Automated web crawlers are an important tool that will help to crawl and index content on the internet. Webmasters use this to their advantage as it allows them to curate their content in a way that is beneficial to their brand, and will keep the crawlers away from the irrelevant content. Here, you will find standard ways to control the crawling and indexing of your website's content. The methods described are (for the most part) supported by all of the major search engines and web crawlers. Most websites will not have default settings for restricting crawling, indexing, and serving links in search results, so to start off you will not have to really do anything with your content.
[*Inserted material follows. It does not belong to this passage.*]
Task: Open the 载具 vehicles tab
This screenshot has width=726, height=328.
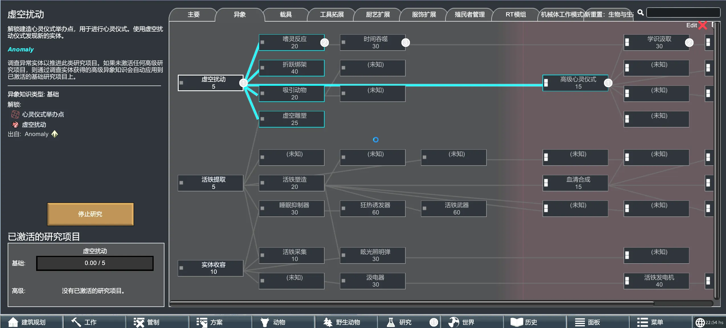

If you would like all of your pages contained in a website to be indexed, you will not have to modify anything. There is no need to make a robots.txt file if you are okay with all URLs contained in the site being crawled and indexed by search engines.
Starting Off
Search engines will go through two important stages to make a website's content available in search results to users—crawling and indexing. Crawling is when the search engine's crawlers (bots) access a webpage that is available publicly. For the most part, this only means that the bot looks at the webpage and will follow the links on the page the same way that a human would. Indexing is when there is information gathered about the pages so that it can be displayed in a search results page. The difference between crawling and indexing is vital. Many people tend to be confused about the two, and it can lead to a web page either appearing or not appearing on search results. It is possible for a page to be crawled but not indexed, but only rarely is a page indexed but not crawled. Also, if you're aiming to prevent the indexing of a page, you will need to allow the URL to be crawled or at least attempted to be crawled.Here, you will find help on controlling aspects of crawling and indexing, so that you can best determine how you would prefer your own content be accessed by the bots that crawl, and how you would like your content to be presented in the search results to users.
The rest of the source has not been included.